Comparison of the electric properties of single-crystal and polycrystalline diamond by hall effect and capacitance-voltage measurements

Abstract

The transport properties of type IIb (naturally B-doped), single-crystal diamond were investigated by differential capacitance-voltage ( C- V) measurements, Hall effect measurements and resistivity measurements. The results for the Hall effect and resistivity measurements on single-crystal samples were compared with similar measurements on polycrystalline samples grown by microwave-assisted chemical vapor deposition. The C- V and Hall effect measurements on single crystal, type IIb diamond samples showed consistent results. Temperature-dependent resistivity measurements verified an activation energy of 0.36 eV, while room temperature Hall effect measurements on a (100)-oriented, type IIb single crystal indicated that the active carrier concentration was 2.1 × 10 13 cm −3. This result was consistent with total B concentrations measured by both C- V and secondary ion mass spectroscopy (SIMS). The transport properties for polycrystalline samples were not as good as those for single-crystal samples. At room temperature, the mobilities were 3 and 10 cm 2 V −1 s −1 for two in situ doped polycrystalline thin films, as compared with 325 cm 2 V −1 s −1 for the single-crystal sample.
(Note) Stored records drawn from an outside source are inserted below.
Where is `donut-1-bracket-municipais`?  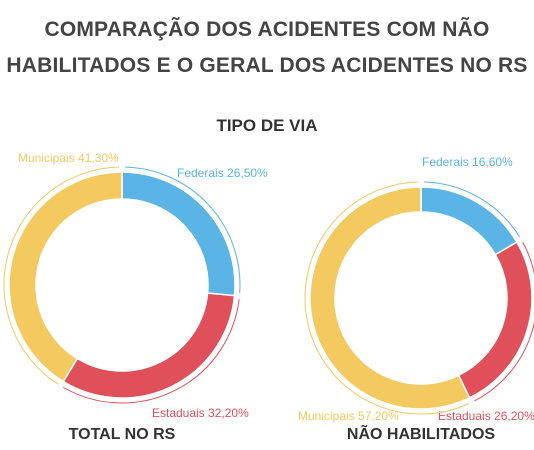
donut-1-bracket-municipais is located at coordinates (61, 276).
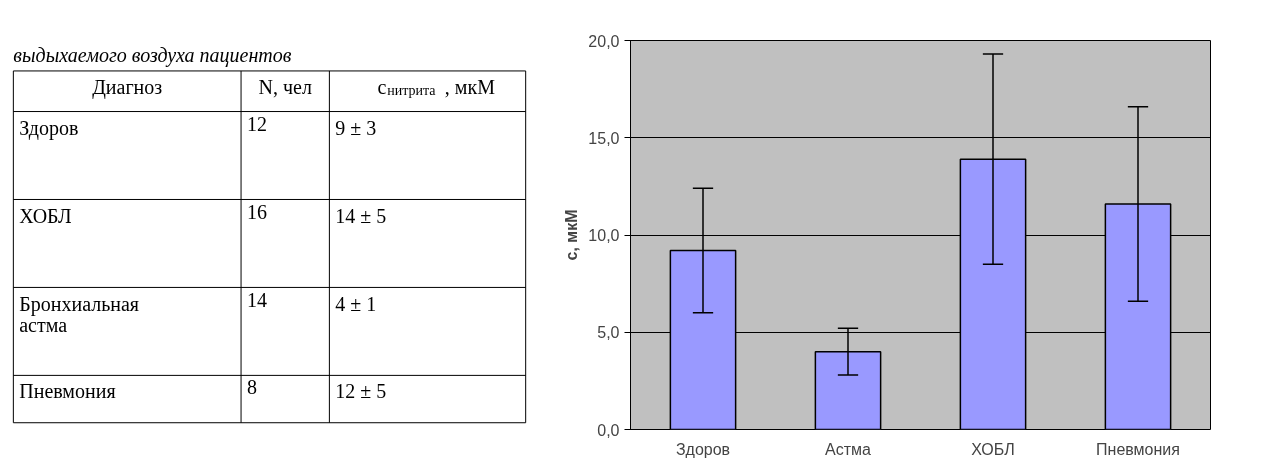 The image size is (1263, 472). What do you see at coordinates (128, 88) in the screenshot?
I see `text: Диагноз` at bounding box center [128, 88].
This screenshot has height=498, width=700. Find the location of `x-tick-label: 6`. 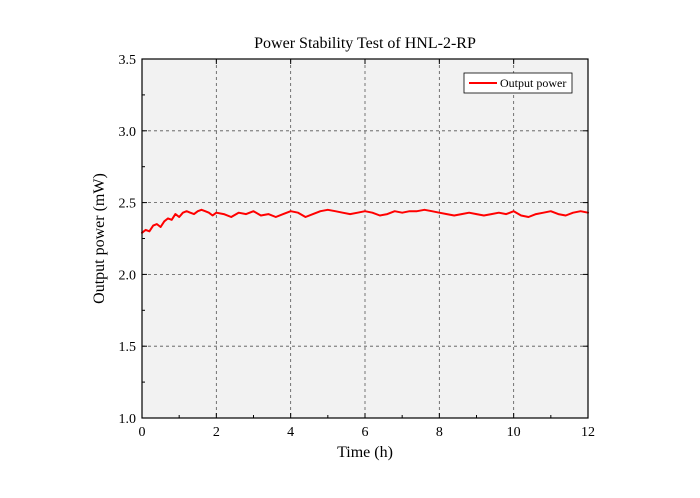

x-tick-label: 6 is located at coordinates (366, 432).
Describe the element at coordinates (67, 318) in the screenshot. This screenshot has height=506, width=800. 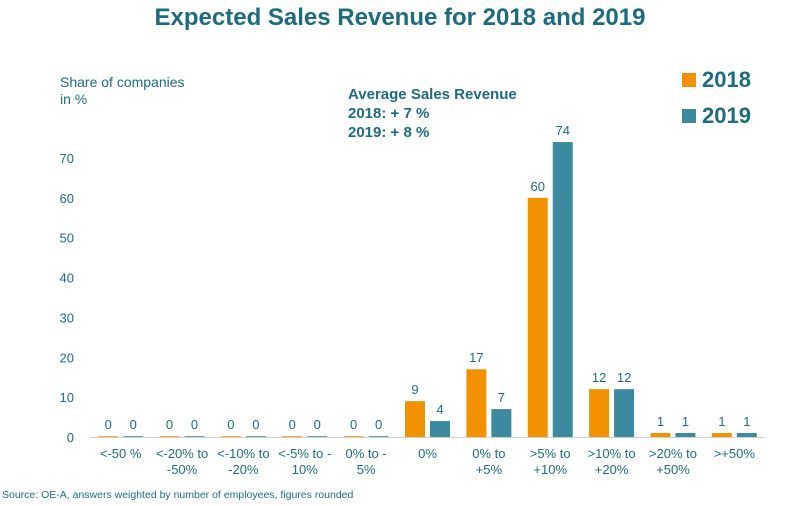
I see `y-tick-label: 30` at that location.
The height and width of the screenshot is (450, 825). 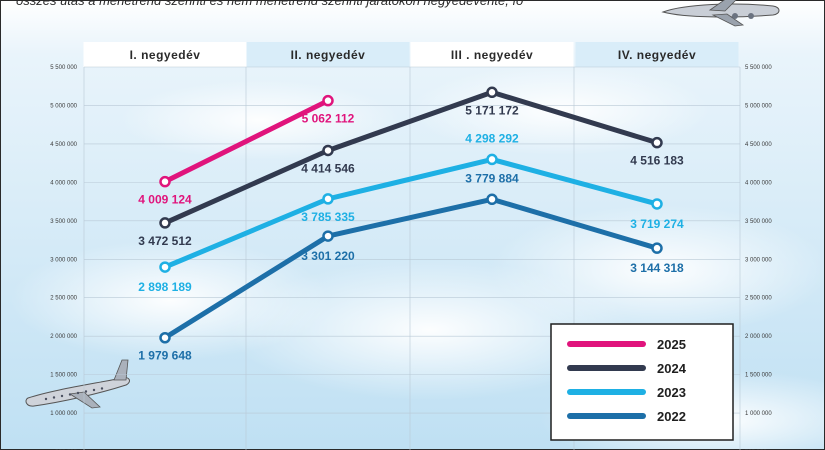 I want to click on series-2025: 4 009 124 5 062 112, so click(x=246, y=150).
For one in situ doped sample, the activation energy was measured to be 0.05 eV and the room temperature carrier concentration was 1.8 × 10 16 cm −3, while SIMS indicated that the total atomic B concentration was 5 × 10 18 cm −3. The relatively low carrier concentrations measured in the polycrystalline samples may be indicative of a high level of compensation (about 65%) or trapping of charge at the grain boundaries, leading to a depletion of carriers in the crystallites.